### EXCERTO DO TEXTO

O Supremo Tribunal da Líbia invalidou as eleições realizadas em Junho, dissolvendo o Parlamento reconhecido internacionalmente e que, por razões de segurança, está sediado em Tobruk, cidade no extremo leste do país. A decisão agrava a incerteza num país que vive já em clima de pré-guerra civil, com a capital nas mãos de uma coligação de milícias, dois governos que reivindicam legitimidade e combates intensos pelo controlo de cidades e recursos.

“Os deputados não vão reconhecer um veredicto proferido sob a ameaça das armas”, escreveu no Facebook Issam al-Jehani, um dos membros do Parlamento saídos das legislativas, realizadas com o apoio das Nações Unidas, numa tentativa para ultrapassar o caos instalado no país, onde os grupos armados que em 2011 derrubaram Muammar Khadafi continuam a ser reis e senhores.

A assembleia é dominada por deputados das tendências secular e federalista, enquanto o Congresso Nacional, eleito após o derrube de Khadafi, era controlado por deputados do bloco islamista. Estes nunca aceitaram o resultado das legislativas de 25 de Junho – pouco participadas e que não chegaram a realizar-se em várias cidades por causa dos combates – e, dois meses mais tarde, uma coligação de milícias que lhes são próximas, liderada pelo poderoso grupo de Misurata, apoderou-se de Trípoli. O Congresso Nacional voltou a ser convocado e foi nomeado um governo, alternativo ao encabeçado por Abdullah al-Thinni, o único reconhecido internacionalmente.

O Supremo, uma das instituições que permaneceram em Trípoli, pronunciou-se no seguimento de um recurso apresentado por um deputado islamista, que acusava a nova assembleia de ter violado a Constituição ao mudar-se para Tobruk, cidade colada à fronteira com o Egipto, e questionava a legalidade de uma moção por ela aprovada pedindo uma intervenção militar estrangeira no país. Mas, para surpresa, os juízes pronunciaram-se também sobre a lei que abriu caminho às eleições e, ao declará-la inconstitucional, retiraram legitimidade ao novo Parlamento.

######
### INFORMAÇÃO FORNECIDA

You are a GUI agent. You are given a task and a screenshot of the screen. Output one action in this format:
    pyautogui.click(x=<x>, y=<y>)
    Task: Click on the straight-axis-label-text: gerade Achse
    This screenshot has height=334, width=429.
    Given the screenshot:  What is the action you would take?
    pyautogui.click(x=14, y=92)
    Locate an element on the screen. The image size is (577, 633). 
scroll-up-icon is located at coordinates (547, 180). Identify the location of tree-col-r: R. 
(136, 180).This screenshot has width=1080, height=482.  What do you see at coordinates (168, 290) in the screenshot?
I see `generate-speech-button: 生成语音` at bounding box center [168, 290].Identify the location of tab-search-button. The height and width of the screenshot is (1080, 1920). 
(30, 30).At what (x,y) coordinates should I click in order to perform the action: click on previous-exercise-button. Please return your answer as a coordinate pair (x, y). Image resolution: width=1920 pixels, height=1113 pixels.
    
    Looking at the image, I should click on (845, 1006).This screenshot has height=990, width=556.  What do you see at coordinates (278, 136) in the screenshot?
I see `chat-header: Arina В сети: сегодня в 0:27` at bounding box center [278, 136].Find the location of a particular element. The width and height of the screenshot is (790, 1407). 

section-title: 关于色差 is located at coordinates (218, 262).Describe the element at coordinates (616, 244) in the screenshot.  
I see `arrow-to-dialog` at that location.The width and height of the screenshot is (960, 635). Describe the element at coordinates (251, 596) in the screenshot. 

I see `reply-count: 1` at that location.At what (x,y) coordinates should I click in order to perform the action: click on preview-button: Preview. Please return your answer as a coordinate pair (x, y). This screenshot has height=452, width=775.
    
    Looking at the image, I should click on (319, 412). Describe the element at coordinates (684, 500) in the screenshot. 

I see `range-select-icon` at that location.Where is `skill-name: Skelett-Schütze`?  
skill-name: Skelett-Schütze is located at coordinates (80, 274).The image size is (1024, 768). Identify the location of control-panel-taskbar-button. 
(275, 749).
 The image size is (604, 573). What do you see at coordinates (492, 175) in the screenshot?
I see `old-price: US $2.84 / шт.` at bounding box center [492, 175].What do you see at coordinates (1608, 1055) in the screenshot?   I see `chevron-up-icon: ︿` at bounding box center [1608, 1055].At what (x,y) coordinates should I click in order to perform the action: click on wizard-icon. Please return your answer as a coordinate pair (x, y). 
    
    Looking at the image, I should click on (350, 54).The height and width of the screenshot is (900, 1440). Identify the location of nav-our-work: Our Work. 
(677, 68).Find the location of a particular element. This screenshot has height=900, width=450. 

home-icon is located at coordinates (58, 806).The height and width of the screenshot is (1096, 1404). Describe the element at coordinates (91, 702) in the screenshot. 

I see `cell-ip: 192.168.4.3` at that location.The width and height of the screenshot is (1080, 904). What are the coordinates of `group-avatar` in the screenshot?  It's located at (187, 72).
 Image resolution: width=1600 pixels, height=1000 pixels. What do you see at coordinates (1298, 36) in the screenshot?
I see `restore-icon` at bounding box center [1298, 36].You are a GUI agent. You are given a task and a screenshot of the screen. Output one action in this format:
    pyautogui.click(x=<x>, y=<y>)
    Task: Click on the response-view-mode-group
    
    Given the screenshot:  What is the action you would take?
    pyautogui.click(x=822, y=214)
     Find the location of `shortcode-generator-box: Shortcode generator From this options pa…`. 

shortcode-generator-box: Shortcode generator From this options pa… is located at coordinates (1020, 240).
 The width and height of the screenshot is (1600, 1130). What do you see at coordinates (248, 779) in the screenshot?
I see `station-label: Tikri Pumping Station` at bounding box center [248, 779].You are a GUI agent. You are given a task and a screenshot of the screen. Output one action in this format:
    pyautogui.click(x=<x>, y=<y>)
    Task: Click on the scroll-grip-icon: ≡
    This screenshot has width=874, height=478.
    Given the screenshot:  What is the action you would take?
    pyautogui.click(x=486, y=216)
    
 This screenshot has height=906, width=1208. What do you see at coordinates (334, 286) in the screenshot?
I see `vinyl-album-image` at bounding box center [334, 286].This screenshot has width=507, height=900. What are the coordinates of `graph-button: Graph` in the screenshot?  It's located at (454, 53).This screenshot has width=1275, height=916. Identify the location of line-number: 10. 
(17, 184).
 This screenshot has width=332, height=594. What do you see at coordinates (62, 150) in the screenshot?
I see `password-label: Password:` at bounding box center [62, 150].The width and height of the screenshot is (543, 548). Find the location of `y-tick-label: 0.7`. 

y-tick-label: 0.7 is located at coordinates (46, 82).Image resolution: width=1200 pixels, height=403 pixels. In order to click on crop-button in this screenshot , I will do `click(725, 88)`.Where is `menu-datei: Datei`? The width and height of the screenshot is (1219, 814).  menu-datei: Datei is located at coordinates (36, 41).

######

DETALHES DO EXERCÍCIO ::
Reproduza sem alterações, por favor, o trecho do texto sobre a anulação das eleições na Líbia que vai de "A assembleia é" até "único reconhecido internacionalmente.", inclusive.

RESPOSTA ESPERADA ::
A assembleia é dominada por deputados das tendências secular e federalista, enquanto o Congresso Nacional, eleito após o derrube de Khadafi, era controlado por deputados do bloco islamista. Estes nunca aceitaram o resultado das legislativas de 25 de Junho – pouco participadas e que não chegaram a realizar-se em várias cidades por causa dos combates – e, dois meses mais tarde, uma coligação de milícias que lhes são próximas, liderada pelo poderoso grupo de Misurata, apoderou-se de Trípoli. O Congresso Nacional voltou a ser convocado e foi nomeado um governo, alternativo ao encabeçado por Abdullah al-Thinni, o único reconhecido internacionalmente.